--- Task details ---
Return nothing except the lines from the one that contains "Chiedi all'esperto (807, 2094)" through the end of the material below, each exactly as given.
### Material for this task ###
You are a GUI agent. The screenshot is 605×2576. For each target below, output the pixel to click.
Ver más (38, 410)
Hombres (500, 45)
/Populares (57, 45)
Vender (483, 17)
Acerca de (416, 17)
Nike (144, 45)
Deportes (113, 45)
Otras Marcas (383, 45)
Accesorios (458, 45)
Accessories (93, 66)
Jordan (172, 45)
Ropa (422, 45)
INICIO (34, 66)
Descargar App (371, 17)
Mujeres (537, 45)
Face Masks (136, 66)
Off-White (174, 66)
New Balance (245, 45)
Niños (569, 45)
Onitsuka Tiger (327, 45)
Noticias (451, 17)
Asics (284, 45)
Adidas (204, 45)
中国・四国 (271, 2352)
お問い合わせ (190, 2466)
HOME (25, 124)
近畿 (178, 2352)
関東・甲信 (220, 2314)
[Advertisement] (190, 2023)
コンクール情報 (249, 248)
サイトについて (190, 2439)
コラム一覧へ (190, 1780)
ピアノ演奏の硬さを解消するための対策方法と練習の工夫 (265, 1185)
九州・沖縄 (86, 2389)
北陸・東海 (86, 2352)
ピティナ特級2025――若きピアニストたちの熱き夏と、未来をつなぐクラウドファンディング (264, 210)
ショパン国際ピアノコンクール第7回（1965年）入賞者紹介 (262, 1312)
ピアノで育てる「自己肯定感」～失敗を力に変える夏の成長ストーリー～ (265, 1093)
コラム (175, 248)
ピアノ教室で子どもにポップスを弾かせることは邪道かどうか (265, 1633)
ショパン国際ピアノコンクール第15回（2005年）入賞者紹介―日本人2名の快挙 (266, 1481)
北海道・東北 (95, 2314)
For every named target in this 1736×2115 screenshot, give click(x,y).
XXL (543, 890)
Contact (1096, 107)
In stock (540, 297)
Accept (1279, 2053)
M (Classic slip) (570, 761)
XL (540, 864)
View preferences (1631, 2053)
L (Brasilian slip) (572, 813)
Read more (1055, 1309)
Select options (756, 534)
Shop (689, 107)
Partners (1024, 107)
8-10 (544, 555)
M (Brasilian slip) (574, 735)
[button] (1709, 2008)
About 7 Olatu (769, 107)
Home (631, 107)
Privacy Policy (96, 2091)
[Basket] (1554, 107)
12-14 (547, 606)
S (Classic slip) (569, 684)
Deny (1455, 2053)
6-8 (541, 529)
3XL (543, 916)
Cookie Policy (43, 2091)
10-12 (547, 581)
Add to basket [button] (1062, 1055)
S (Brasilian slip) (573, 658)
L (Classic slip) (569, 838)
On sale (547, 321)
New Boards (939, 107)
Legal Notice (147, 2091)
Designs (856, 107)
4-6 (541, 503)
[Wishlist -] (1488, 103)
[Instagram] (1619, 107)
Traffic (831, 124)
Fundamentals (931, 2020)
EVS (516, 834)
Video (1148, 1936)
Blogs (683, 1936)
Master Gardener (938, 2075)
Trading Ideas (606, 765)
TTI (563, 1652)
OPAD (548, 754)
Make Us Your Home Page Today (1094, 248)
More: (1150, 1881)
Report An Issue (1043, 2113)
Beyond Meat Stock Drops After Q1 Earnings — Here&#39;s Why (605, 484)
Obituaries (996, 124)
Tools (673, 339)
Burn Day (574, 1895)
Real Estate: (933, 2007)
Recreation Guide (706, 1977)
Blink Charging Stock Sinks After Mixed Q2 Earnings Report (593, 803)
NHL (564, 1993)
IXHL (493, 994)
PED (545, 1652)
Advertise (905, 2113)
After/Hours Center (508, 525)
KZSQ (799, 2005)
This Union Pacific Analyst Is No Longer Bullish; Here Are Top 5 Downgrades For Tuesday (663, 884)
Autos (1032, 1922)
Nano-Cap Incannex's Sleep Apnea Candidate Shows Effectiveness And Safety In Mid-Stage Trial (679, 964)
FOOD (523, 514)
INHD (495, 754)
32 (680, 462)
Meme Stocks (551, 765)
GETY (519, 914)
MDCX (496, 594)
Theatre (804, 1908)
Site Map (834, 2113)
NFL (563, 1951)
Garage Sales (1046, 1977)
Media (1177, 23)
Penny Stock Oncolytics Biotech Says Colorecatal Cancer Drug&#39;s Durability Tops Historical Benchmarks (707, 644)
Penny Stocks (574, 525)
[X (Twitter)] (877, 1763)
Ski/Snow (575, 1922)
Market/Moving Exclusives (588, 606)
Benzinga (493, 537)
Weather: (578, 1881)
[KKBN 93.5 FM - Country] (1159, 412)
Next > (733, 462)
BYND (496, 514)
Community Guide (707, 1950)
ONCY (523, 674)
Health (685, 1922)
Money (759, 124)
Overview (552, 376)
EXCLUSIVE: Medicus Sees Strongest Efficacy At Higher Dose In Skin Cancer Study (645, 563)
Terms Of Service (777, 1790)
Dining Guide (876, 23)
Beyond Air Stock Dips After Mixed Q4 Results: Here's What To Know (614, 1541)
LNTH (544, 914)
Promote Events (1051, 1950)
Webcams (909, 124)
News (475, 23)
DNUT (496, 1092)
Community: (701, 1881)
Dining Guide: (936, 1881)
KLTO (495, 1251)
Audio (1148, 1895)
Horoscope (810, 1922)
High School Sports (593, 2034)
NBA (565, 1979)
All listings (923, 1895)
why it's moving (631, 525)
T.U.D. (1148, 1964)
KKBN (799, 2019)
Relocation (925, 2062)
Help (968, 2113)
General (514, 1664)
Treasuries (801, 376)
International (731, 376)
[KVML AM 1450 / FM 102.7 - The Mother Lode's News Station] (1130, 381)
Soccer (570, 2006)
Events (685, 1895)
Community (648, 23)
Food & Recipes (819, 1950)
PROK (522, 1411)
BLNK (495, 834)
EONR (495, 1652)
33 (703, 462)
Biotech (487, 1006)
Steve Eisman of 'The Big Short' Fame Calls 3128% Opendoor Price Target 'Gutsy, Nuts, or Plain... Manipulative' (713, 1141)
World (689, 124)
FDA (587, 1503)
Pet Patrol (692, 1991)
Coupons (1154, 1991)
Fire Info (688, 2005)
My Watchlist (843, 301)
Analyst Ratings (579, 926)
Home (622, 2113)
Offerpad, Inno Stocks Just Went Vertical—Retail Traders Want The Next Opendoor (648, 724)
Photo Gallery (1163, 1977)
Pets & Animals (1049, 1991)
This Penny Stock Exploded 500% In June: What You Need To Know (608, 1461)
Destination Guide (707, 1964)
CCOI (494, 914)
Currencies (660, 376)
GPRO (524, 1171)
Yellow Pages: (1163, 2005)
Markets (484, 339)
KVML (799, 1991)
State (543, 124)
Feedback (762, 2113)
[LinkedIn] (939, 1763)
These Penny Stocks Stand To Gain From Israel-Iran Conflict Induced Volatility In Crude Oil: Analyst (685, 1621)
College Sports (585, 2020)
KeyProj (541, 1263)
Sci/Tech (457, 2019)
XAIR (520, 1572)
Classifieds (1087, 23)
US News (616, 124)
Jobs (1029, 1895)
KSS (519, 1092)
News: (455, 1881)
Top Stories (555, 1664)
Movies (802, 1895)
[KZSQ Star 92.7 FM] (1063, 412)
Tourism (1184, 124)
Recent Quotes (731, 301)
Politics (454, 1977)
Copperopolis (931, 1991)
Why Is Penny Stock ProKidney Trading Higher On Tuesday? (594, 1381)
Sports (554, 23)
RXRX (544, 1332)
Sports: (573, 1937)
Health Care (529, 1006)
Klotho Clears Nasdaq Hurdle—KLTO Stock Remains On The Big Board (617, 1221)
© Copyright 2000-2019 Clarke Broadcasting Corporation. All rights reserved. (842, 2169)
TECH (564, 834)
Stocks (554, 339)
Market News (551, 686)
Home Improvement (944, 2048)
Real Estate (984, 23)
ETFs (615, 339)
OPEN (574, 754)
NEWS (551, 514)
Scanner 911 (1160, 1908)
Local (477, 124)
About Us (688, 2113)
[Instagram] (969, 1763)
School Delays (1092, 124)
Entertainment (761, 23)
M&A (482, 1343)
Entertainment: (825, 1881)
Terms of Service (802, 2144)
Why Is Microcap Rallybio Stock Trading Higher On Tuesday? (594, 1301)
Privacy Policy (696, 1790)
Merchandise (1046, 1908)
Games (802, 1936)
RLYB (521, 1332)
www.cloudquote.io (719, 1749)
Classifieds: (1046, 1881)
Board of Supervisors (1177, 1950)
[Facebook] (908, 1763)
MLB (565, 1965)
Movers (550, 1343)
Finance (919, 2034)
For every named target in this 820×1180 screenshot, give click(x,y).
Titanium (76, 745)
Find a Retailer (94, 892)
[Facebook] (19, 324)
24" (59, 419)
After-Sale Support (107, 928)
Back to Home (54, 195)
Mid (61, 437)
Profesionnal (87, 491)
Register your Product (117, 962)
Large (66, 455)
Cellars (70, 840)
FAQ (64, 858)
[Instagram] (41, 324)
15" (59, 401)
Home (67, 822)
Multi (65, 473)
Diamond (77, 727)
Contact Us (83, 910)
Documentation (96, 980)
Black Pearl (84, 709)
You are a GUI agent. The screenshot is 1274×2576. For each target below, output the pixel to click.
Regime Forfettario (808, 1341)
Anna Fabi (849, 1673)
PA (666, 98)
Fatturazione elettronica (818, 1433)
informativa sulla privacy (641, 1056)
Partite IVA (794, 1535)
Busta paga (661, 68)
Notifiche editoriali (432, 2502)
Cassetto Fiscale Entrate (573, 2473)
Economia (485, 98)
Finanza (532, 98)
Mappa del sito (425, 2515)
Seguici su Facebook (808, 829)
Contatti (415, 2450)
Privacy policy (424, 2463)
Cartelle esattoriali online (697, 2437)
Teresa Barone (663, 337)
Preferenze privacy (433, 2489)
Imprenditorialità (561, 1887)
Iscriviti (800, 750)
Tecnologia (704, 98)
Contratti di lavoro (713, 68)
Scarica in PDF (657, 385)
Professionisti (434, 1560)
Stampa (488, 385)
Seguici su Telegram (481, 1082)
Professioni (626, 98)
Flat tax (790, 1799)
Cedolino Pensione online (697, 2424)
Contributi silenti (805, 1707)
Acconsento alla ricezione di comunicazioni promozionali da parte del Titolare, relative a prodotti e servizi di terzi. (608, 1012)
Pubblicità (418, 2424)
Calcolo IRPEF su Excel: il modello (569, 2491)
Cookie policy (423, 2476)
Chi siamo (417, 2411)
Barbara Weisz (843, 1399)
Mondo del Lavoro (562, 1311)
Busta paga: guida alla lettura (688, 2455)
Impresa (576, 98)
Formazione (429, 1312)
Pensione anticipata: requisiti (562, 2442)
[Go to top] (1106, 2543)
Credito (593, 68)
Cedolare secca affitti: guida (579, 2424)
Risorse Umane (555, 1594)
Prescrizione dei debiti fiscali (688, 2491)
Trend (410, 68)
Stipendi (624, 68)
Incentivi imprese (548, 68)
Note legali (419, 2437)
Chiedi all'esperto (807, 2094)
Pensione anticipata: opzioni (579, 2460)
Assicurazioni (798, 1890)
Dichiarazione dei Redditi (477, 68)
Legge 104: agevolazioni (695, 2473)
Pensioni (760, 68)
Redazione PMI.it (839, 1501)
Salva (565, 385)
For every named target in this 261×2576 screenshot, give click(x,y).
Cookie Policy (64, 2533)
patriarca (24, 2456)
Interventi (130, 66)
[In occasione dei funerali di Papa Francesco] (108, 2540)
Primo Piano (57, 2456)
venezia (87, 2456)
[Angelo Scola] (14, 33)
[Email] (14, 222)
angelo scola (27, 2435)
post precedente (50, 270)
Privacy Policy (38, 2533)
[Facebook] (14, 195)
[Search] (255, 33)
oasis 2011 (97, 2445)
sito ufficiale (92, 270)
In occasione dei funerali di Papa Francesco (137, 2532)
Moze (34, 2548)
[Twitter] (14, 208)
###
--- Task response ---
Chiedi all'esperto (807, 2094)
Pensione anticipata: opzioni (579, 2460)
Assicurazioni (798, 1890)
Dichiarazione dei Redditi (477, 68)
Legge 104: agevolazioni (695, 2473)
Pensioni (760, 68)
Redazione PMI.it (839, 1501)
Salva (565, 385)
For every named target in this 261×2576 screenshot, give click(x,y).
Cookie Policy (64, 2533)
patriarca (24, 2456)
Interventi (130, 66)
[In occasione dei funerali di Papa Francesco] (108, 2540)
Primo Piano (57, 2456)
venezia (87, 2456)
[Angelo Scola] (14, 33)
[Email] (14, 222)
angelo scola (27, 2435)
post precedente (50, 270)
Privacy Policy (38, 2533)
[Facebook] (14, 195)
[Search] (255, 33)
oasis 2011 (97, 2445)
sito ufficiale (92, 270)
In occasione dei funerali di Papa Francesco (137, 2532)
Moze (34, 2548)
[Twitter] (14, 208)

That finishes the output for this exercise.